2. Четыре формата памяти

Во второй части я хочу очертить некоторые «мы», с которыми отождествляет себя индивид, и высказать замечания насчет разных форматов памяти, в которых эти «мы» упакованы. В этом коротком наброске размечены области исследований памяти и показано, как различные дисциплины разделили труд между собой. Моя рабочая гипотеза такова: наши личные воспоминания содержат гораздо больше того, что мы как индивиды самостоятельно пережили. У нас есть доля в более крупной и всеобъемлющей памяти семьи, соседства, поколения, общества, государства и культуры, в которых мы живем. Эти аспекты памяти, разные по масштабу и диапазону, пересекаются и перекрывают друг друга внутри индивида, который разными способами участвует в неиндивидуальных воспоминаниях и принимает их в себя. Люди приобретают эти воспоминания не только с личным жизненным опытом, но и через взаимодействие, общение, идентификацию, обучение и участие. Признаю: границы, которые я собираюсь обсудить, довольно размыты. Зачастую нелегко однозначно определить, где заканчивается один формат памяти и начинается другой, поскольку они пересекаются, перекрывают друг друга, взаимодействуют и даже ссорятся внутри отдельного человека. Я предлагаю три критерия для различения разных фреймов, или аспектов, памяти: протяженность в пространстве и времени, размер группы и непостоянство/устойчивость.

Индивидуальная память

Память индивидов изучают неврологи и когнитивные психологи, и они невысокого мнения об этой человеческой способности. Эти ученые считают, что человеческая память не приспособлена для точного многократного воспроизведения прошлого опыта; она искажена, и полагаться на нее не стоит никогда. Немецкий исследователь мозга Вольф Зингер назвал воспоминания «изобретениями на основе данных», а гарвардский психолог Дэниэл Шактер перечислил ни больше, ни меньше как «семь грехов памяти» [5]. Чего бы наши воспоминания ни стоили с точки зрения специалистов, как люди мы все равно вынуждены опираться на них, ведь они и есть наша человеческая природа. Без этой способности и хотя бы ощущения ее надежности мы не могли бы сконструировать наши «я» или общаться с другими людьми. Личная память — это динамичная среда для обработки субъективного опыта и построения социальной идентичности.

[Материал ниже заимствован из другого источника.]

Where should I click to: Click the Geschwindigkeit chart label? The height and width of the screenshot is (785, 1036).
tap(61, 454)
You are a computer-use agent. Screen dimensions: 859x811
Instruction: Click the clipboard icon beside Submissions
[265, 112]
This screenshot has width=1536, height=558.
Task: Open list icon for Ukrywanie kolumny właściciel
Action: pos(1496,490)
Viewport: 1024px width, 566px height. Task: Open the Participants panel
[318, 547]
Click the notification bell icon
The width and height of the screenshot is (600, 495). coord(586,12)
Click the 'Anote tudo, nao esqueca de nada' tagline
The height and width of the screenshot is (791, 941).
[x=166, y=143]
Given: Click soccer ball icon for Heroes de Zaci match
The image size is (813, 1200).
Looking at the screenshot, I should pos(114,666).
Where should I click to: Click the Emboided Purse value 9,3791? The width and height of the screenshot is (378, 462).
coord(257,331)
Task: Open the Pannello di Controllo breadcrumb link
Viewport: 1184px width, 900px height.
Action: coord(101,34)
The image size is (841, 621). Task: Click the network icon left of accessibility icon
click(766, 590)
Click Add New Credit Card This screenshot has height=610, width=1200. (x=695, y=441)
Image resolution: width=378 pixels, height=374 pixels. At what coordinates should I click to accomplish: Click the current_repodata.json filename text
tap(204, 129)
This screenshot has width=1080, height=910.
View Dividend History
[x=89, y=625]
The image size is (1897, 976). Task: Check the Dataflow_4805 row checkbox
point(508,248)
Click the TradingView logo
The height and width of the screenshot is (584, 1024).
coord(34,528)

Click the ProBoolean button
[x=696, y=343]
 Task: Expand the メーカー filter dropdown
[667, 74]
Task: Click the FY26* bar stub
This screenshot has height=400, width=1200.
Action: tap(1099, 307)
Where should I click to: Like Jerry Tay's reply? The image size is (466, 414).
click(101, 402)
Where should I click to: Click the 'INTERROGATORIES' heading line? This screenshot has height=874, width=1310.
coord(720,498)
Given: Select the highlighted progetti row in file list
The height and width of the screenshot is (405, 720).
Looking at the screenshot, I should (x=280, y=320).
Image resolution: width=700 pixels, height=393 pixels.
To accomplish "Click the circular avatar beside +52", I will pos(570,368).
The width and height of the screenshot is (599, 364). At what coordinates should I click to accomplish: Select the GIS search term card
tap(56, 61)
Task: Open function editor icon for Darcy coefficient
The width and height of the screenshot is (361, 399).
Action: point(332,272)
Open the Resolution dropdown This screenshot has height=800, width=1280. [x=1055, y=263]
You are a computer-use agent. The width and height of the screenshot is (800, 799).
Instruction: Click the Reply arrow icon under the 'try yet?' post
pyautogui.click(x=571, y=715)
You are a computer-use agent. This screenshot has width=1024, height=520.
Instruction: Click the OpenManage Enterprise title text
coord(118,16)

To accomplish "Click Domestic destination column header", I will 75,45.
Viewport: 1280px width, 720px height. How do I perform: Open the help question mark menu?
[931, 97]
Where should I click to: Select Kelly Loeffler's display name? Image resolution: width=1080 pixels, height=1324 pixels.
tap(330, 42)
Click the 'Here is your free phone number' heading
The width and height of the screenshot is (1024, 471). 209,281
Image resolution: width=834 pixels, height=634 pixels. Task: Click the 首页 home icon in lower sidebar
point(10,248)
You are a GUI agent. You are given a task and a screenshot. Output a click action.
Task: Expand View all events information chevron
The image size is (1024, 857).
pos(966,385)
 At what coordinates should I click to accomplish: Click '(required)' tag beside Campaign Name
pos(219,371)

Хотя личные воспоминания привязаны к субъективному опыту и безальтернативной точке зрения, они всегда отчасти социальны, так как сконструированы интерактивно и, следовательно, связаны с воспоминаниями других. Если только не включить их в нарратив, который придаст им форму, значительность и смысл, они останутся фрагментами, отдельными сценами вне временной или пространственной последовательности. Даже став анекдотами и регулярно повторяясь или обретя устойчивость с помощью материальных объектов, записей или фотографий, они все равно непостоянны и подвержены изменению и стиранию. Некоторые эпизодические воспоминания становятся частью семейной памяти; но и их срок жизни строго ограничен. Даже включившись в цикл передачи из уст в уста, они, как правило, не выходят за пределы трех поколений, то есть приблизительно ста лет.

Социальная память

Я не считаю «коллективную память» мнимым понятием, но не люблю этот термин из-за его неопределенности. Чтобы ее избежать, я заменю один термин тремя: социальная, политическая и культурная память. Первая память, социальная, видит в прошлом то, что пережито и передано посредством коммуникации (или подавлено) внутри данного общества. Она постоянно изменяется, поскольку исчезает со смертью индивидов. Память общества ни в коем случае не однородна: напротив, она разбита на поколенческие воспоминания, важность которых в настоящий момент (пере)открывают социальные психологи [6]. Как у людей примерно одного возраста, ставших свидетелями одних и тех же кризисных событий истории, у поколений складывается общий обыденный фрейм убеждений, ценностей, привычек и взглядов. Члены одного поколения, как правило, считают, что отличаются от предшествующих и последующих поколений. В коммуникации разных поколений, пишет один социолог, «взаимопонимание осложняется невидимой границей, и это временная граница опыта. Возраст разделяет людей экзистенциально, потому что никто не может избежать своего времени» [7]. Признанная или нет, эта общая поколенческая память играет важную роль в составе личных воспоминаний, поскольку, как провокационно выразился другой социолог, «сформировавшись, поколенческая идентичность не может измениться» [8].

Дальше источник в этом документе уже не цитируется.